Risco à vida em Marte

Rover da missão ExoMars, da ESA, que será enviado a Marte em 2020

Apesar de não termos encontrado ainda vestígios de vida em Marte através das sondas e robôs já enviados ao planeta, ainda não foram descartadas as possibilidades de que existam seres microscópicos por lá. Inclusive, a NASA enviará o rover Mars 2020 para tentar encontrar bioassinaturas na superfície marciana, especialmente em uma área onde acredita-se que um dia existiu o delta de um rio.

O diretor da Divisão de Ciência Planetária da NASA, Jim Green, afirmou recentemente ao Telegraph que a agência está perto de trazer ao mundo “revelações” sobre encontrar vida em Marte, algo que pode acontecer em em apenas alguns anos. No entanto, esses anúncios, de acordo com ele, seriam tão revolucionários que “não estamos prontos para isso”, no sentido filosófico, ao nos depararmos com o fato de que não estamos sozinhos no universo.

Bem, se houver mesmo algum tipo de vida marciana, há grandes possibilidades de que a destruamos, ou a prejudiquemos irremediavelmente. É que seres humanos carregam algumas formas de vida microscópica em seus próprios corpos, o que poderia contaminar outros seres nativos do Planeta Vermelho, se existirem. Também pode tornar impossível descobrir mais tarde se algum micróbio encontrado em Marte é de origem marciana ou terrestre.

Espera-se que a missão Mars 2020 traga à Terra amostras de Marte no início da década de 2030, com todo o trabalho de coleta feito por robôs esterilizados. Embora essas missões também apresentem certo risco de contaminação, existem protocolos rigorosos para ajudar a minimizar as chances. Esses protocolos foram apresentados pelo Tratado do Espaço Exterior em 1967 e devem ser seguidos por qualquer entidade da indústria espacial, seja governamental ou não governamental. Será que podemos ter certeza de que, se forçarmos a exploração em um período tão curto de tempo, as arestas não deixarão de ser aparadas - ou seja, os padrões não serão deixados de lado?

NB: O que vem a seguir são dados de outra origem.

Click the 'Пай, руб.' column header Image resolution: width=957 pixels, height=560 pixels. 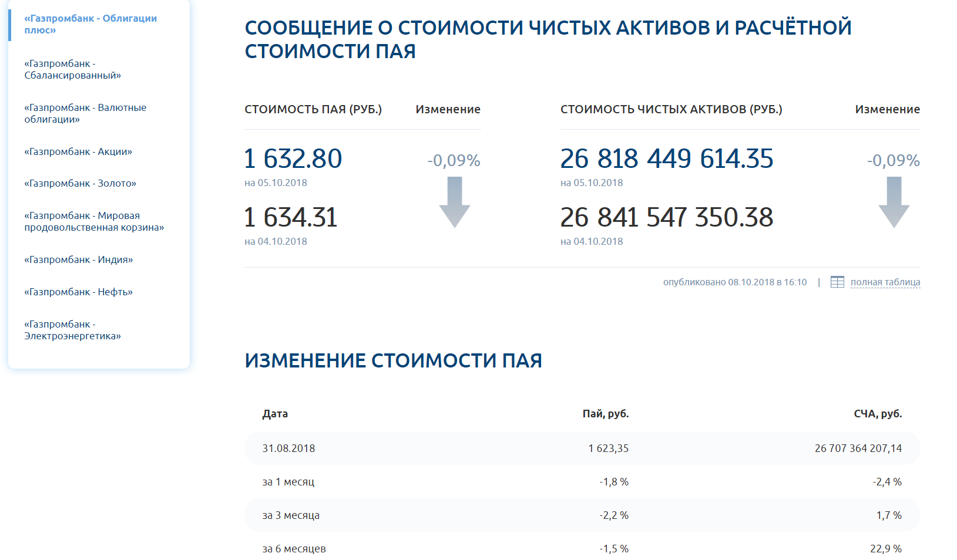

De acordo com Rolfe, a SpaceX deveria ter uma política clara em seu site sobre suas preocupações com a proteção planetária. Mas não é esse o caso. Portanto, embora seja possível que a empresa tenha nos bastidores um plano rigoroso nesse sentido, o conteúdo voltado para o público parece sugerir que ultrapassar os limites da exploração humana é mais importante do que as consequências dessa exploração. “Espero que a SpaceX esteja pensando tanto nisso quanto em seus veículos de lançamento, e gostaria que isso se tornasse uma prioridade para a empresa”, diz a pesquisadora.

Musk, no entanto, não demonstra essa preocupação — ao menos publicamente. Ele afirmou durante a última apresentação do Starship que não acredita que "algumas bactérias da Terra possam migrar a Marte" e "se houver alguma vida [em Marte], será muito subterrânea". Mas, ao mesmo tempo, diz que podemos escavar o solo marciano para que humanos possam se abrigar nos subterrâneos e se proteger da radiação.

Carl Sagan nos alertou na série Cosmos, de 1980, contra a nossa tendência para o antropocentrismo - a ideia de que a humanidade é o centro do universo e que as demais espécies e tudo mais existem para servi-nos. No capítulo Os Segredos de Marte, Sagan disse: “Se existe vida em Marte, eu acho que não deveríamos fazer nada com este planeta, mesmo que os marcianos sejam apenas micróbios”. Bom, fica a reflexão!